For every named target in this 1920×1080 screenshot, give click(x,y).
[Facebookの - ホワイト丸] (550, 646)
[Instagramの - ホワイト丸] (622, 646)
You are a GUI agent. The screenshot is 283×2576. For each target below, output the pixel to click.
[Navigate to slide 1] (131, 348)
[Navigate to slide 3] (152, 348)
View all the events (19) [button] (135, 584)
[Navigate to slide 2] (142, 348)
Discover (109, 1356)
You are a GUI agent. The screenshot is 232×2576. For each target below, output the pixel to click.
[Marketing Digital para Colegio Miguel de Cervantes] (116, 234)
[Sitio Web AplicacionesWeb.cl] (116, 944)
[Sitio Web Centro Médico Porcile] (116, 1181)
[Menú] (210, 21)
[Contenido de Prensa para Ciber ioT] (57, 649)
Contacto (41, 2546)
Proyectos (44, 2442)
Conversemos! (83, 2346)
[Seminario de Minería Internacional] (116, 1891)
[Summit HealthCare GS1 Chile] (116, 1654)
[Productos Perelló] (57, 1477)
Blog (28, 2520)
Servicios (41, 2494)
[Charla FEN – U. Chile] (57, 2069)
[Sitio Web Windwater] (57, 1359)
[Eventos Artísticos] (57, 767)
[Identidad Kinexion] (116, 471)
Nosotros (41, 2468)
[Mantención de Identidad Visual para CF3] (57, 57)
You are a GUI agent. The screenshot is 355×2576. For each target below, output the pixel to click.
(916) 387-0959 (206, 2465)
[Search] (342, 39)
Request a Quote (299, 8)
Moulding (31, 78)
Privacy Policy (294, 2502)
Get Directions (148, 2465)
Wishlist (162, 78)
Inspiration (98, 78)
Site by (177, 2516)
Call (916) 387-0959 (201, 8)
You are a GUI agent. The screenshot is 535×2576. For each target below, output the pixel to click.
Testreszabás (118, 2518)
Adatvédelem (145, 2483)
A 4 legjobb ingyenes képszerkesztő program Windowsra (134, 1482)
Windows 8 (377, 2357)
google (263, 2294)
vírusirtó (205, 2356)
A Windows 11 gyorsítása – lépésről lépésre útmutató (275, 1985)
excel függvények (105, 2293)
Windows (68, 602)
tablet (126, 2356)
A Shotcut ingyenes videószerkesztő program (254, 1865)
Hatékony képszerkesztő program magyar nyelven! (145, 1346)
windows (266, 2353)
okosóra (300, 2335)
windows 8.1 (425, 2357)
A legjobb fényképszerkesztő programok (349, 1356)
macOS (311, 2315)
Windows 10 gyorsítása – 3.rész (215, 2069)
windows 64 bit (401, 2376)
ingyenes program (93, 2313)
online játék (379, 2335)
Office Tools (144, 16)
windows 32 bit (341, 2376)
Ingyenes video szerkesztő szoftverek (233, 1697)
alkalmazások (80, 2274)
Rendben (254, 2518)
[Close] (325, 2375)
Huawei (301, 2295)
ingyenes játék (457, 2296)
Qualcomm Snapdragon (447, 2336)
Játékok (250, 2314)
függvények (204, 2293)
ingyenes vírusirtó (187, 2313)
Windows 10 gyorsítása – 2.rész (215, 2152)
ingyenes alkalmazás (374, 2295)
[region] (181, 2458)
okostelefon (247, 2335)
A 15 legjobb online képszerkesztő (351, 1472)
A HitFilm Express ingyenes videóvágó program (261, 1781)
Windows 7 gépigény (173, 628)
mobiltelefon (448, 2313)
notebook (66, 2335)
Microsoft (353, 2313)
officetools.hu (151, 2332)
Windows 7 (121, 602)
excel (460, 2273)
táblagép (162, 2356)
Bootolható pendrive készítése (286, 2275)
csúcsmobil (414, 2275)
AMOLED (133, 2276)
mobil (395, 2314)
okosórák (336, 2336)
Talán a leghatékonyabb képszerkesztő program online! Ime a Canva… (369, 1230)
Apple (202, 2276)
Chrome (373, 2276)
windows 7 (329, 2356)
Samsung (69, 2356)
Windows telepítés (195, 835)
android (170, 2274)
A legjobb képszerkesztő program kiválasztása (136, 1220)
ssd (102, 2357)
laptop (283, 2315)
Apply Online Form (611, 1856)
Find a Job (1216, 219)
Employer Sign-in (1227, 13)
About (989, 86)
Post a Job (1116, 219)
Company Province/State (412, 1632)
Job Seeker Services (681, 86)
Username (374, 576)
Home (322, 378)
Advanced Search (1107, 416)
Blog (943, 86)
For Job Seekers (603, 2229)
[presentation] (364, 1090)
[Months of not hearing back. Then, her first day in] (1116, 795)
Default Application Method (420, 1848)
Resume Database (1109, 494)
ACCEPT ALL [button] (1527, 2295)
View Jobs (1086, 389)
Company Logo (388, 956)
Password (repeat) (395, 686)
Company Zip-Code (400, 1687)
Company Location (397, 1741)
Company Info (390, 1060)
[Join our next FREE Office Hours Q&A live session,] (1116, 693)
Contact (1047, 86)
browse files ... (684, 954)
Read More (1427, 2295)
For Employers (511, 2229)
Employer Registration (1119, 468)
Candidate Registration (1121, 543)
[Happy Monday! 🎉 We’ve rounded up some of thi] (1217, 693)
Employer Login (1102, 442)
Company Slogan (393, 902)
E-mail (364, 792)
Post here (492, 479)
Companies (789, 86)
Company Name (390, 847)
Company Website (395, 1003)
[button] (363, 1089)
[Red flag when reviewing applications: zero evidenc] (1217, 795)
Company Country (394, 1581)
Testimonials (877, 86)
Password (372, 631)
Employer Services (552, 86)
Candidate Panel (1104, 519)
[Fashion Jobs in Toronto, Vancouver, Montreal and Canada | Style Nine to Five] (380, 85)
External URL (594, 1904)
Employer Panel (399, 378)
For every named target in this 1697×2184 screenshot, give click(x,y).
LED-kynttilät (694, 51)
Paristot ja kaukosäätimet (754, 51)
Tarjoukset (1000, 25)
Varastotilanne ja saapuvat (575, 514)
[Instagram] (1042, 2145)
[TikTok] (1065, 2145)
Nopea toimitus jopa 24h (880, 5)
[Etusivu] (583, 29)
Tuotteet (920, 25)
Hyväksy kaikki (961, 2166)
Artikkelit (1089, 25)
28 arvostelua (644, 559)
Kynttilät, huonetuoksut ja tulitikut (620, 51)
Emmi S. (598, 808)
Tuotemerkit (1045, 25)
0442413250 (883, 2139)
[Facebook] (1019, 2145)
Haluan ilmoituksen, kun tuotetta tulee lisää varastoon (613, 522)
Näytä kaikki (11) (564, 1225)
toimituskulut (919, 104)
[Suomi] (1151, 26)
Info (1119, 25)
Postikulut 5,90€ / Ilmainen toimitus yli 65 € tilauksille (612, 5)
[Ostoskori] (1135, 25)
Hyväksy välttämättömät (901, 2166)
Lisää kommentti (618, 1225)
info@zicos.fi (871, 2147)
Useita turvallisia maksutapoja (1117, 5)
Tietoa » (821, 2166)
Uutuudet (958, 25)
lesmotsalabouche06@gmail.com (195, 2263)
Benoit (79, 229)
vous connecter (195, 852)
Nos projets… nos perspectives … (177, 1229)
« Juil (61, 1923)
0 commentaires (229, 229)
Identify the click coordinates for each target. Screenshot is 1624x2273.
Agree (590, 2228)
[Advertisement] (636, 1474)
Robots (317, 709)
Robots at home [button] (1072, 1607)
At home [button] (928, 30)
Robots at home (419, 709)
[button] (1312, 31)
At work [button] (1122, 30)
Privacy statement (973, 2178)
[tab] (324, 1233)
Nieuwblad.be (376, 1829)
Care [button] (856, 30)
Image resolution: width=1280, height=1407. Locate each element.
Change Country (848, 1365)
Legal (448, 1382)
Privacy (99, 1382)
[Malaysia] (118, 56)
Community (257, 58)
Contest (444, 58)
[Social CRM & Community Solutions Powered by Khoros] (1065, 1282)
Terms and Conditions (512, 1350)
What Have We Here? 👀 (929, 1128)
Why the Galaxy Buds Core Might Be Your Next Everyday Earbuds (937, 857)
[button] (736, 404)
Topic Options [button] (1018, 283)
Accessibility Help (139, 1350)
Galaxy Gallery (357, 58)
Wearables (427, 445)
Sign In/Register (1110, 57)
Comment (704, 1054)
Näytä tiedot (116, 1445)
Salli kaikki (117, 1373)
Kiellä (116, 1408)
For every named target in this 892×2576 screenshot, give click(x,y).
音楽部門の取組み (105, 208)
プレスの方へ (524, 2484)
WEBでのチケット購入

____

• What this task involves
Show a copy of each line from the data that includes the word "button".

• Written answer
View all the events (19) [button] (135, 584)
ACCEPT ALL [button] (1527, 2295)
[button] (363, 1089)
Robots at home [button] (1072, 1607)
At home [button] (928, 30)
[button] (1312, 31)
At work [button] (1122, 30)
Care [button] (856, 30)
[button] (736, 404)
Topic Options [button] (1018, 283)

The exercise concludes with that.